In my house, we have an undying love for the comforting aroma of cinnamon rolls. I enjoy experimenting with all sorts of creations that not only mimic the same crave-worthy flavors but also offer up health perks.

This dish is based off the popularity of my Blueberry Banana Oatmeal Bake… but for this variation, I swapped out the fruit and infused each bite with the warmth of a glazed cinnamon roll.

Each forkful delivers a gentle sweetness and boasts a soft consistency to warm your bones and soothe your soul. But the pièce de resistance is the decadent cream cheese glaze. It’s the icing on the cake, or rather, the drizzle on the bake.

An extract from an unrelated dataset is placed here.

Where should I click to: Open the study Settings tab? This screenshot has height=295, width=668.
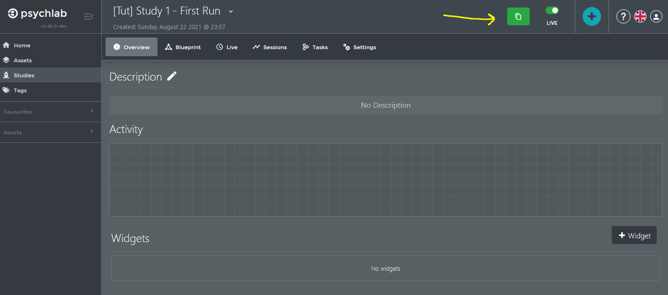point(360,47)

While this rich, indulgent topper is entirely optional, it truly elevates each square to a whole new level of deliciousness. Plus, it only requires 2 ingredients to make: light cream cheese and maple syrup.

But I also understand that sometimes simplicity reigns supreme. If you’re not into making the glaze, you can easily opt for a dollop of yogurt on top, or perhaps a drizzle of maple or honey and a sprinkling of ground cinnamon and chopped pecans. Whichever path you choose, this Cinnamon Roll Oatmeal Bake is heartwarming and heavenly.

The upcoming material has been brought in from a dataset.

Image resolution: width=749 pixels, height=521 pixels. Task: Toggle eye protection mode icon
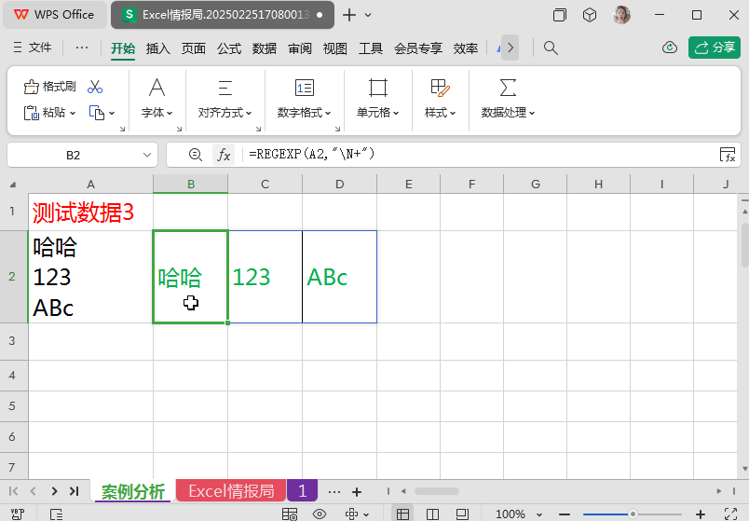pyautogui.click(x=320, y=514)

Try this Cherry Oatmeal Bake!

(5 stars) 2 ratings

Cinnamon Roll Oatmeal Bake

Each forkful delivers a gentle sweetness and boasts a soft consistency to warm your bones and soothe your soul. But the pièce de resistance is the decadent cream cheese glaze.
Servings: 6 servings
Prep Time: 10 minutes
Cook Time: 55 minutes
Total Time: 1 hour 5 minutes

Ingredients
 

  • 1 cup canned pumpkin puree
  • 2 cups almond milk, or any milk of choice
  • 2 teaspoons vanilla extract
  • cup maple syrup
  • 2 large eggs, room temperature
  • 2 cups old-fashioned oats
  • 2 teaspoons ground cinnamon
  • 1 teaspoon baking powder
  • ½ teaspoon kosher salt
  • Toasted chopped pecans, optional topping

Cream cheese frosting

  • 8 oz light cream cheese, softened at room temperature
  • cup maple syrup

Instructions
 

  • Preheat oven to 375℉.
  • Mist a 9×13 casserole bowl with oil spray. Add the pumpkin puree, milk, vanilla, salt, maple syrup, and eggs (you can crack the eggs right into the casserole dish but be sure to whip them with a fork before mixing into the entire wet batter).
  • Mix and mash all the wet ingredients together until it’s as smooth as possible.
  • Add the oats, cinnamon, baking powder, salt, and mix everything together so the ingredients are evenly distributed. Bake in oven for about 55 minutes. The top should be firm to touch.
  • Meantime, make the topping: add the cream cheese and maple syrup into a blender and puree for about 45 to 60 seconds, until smooth. (Makes about 1 ⅓ cups.)
  • Remove the oat bake from the oven and let it sit on the counter for 5 to 10 minutes to firm and slightly cool.
  • Slice into large squares and drizzle cream cheese frosting over the top followed by a sprinkling of pecans and an extra dash of ground cinnamon, if desired.

Notes

• Nutrition provided for one square without cream cheese glaze. Add 35 calories per tablespoon of glaze.
• I use almond milk for this recipe, but any other type of milk will work, too.
• I mix everything directly in the casserole dish to avoid cleaning extra bowls (I’m always trying to cut back on cleaning!). However, if you prefer prepping the mixture in a separate bowl, you can certainly do so. First, add the wet ingredients and mix until smooth and well-combined. Then, add the dry ingredients. Once everything is blended together, transfer the batter into your oiled casserole pan and bake in the oven as directed.     
 
Storing Leftovers: 
• Store leftover oatmeal bake in an airtight container in the refrigerator for up to 3 days. For longer storage, freeze individual squares for up to 2 months. When ready to enjoy, reheat in the microwave or thaw on the counter and warm in the oven. If you plan to freeze the oatmeal bake, it’s best to leave off the glaze and drizzle it on after reheating. This will ensure the glaze stays fresh and doesn’t affect the texture of the bake.
 
• If you’re following a gluten-free diet, be sure to carefully read the packaging for each ingredient, especially the oats (look for brands that are certified gluten-free). While these foods are inherently gluten-free, gluten can sometimes be added during processing for a variety of reasons, including for flavor and consistency.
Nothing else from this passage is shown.